→ INFORMATION PROVIDED:
_ _ _ _

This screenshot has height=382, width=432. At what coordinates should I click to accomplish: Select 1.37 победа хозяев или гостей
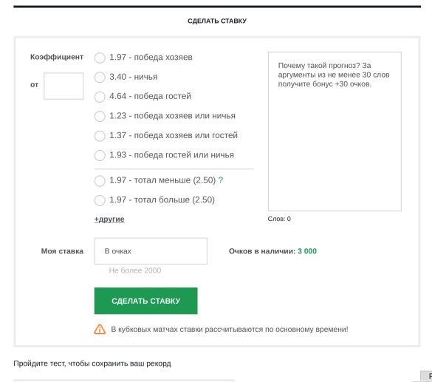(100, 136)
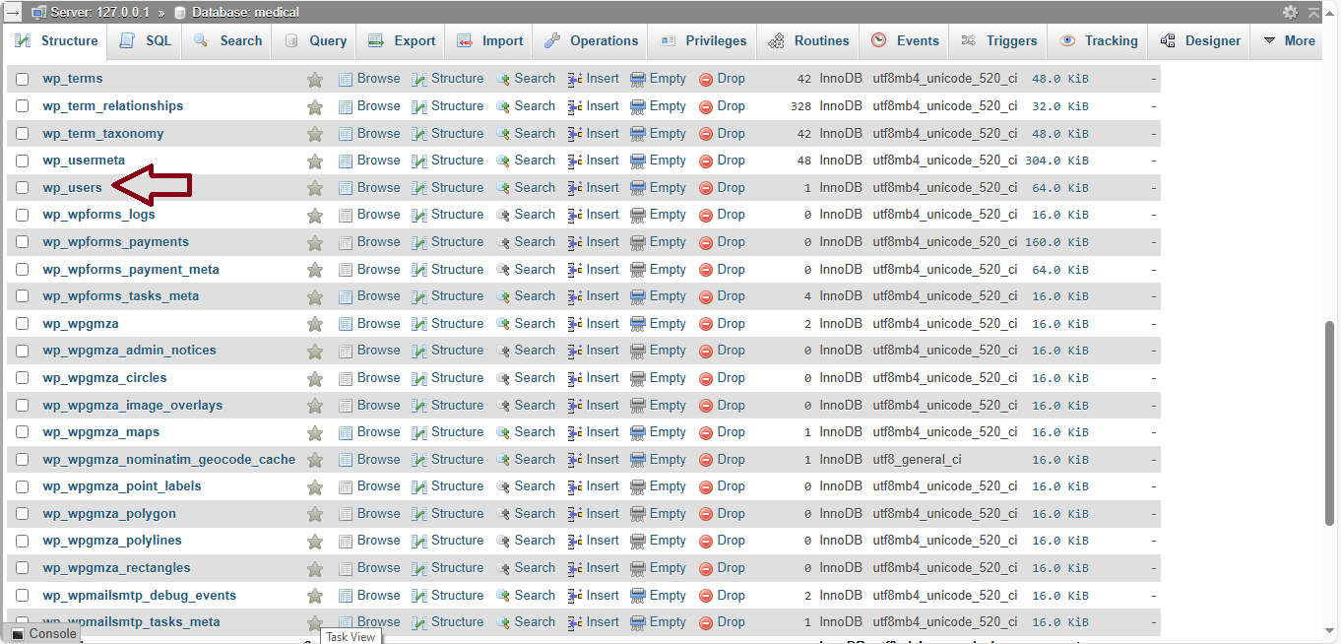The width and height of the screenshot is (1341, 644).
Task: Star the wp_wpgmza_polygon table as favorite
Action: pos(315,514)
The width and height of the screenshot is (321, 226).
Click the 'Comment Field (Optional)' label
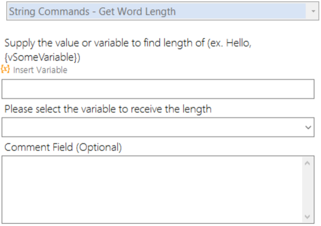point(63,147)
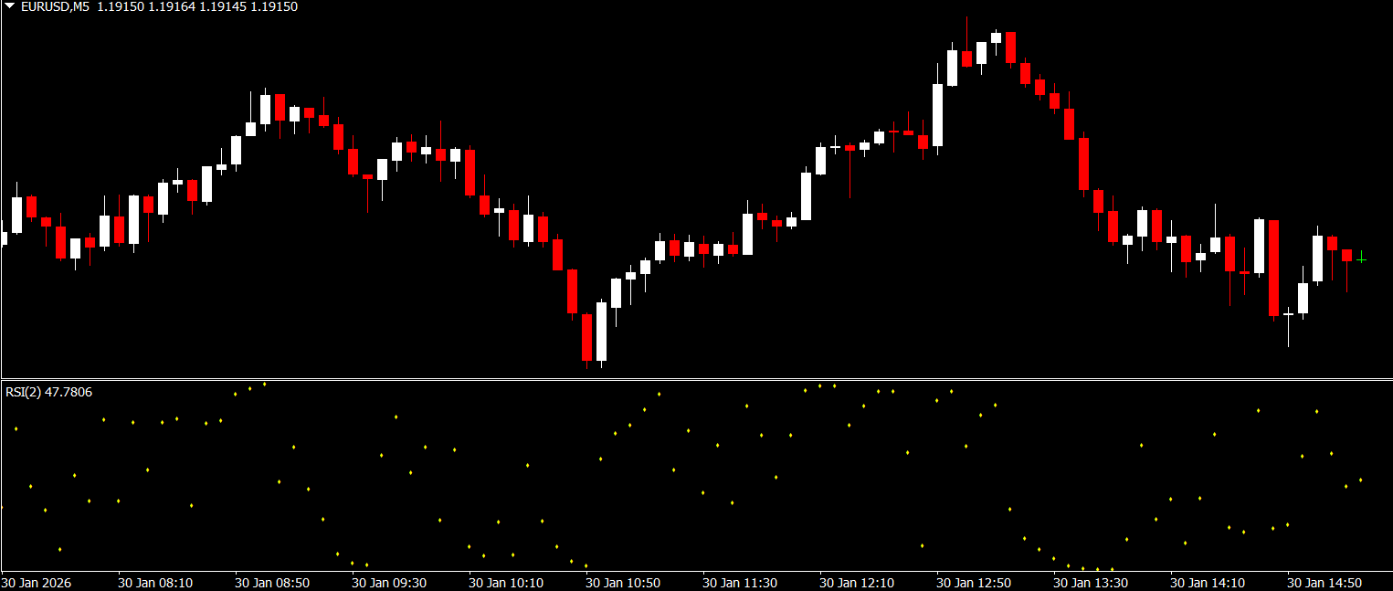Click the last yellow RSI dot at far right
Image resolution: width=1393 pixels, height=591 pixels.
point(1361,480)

_ _ _ _

→ WHAT YOU ARE ASKED TO DO:
Please hand back every entry above exactly, with no images in the copy.

→ SOLUTION TO THIS TASK:
This screenshot has height=382, width=432. At what coordinates should I click to accomplish: Select 1.37 победа хозяев или гостей
(100, 136)
The width and height of the screenshot is (1341, 644).
Task: Star the wp_wpgmza_polygon table as favorite
Action: pos(315,514)
The width and height of the screenshot is (321, 226).
Click the 'Comment Field (Optional)' label
point(63,147)
Click the last yellow RSI dot at far right
Image resolution: width=1393 pixels, height=591 pixels.
point(1361,480)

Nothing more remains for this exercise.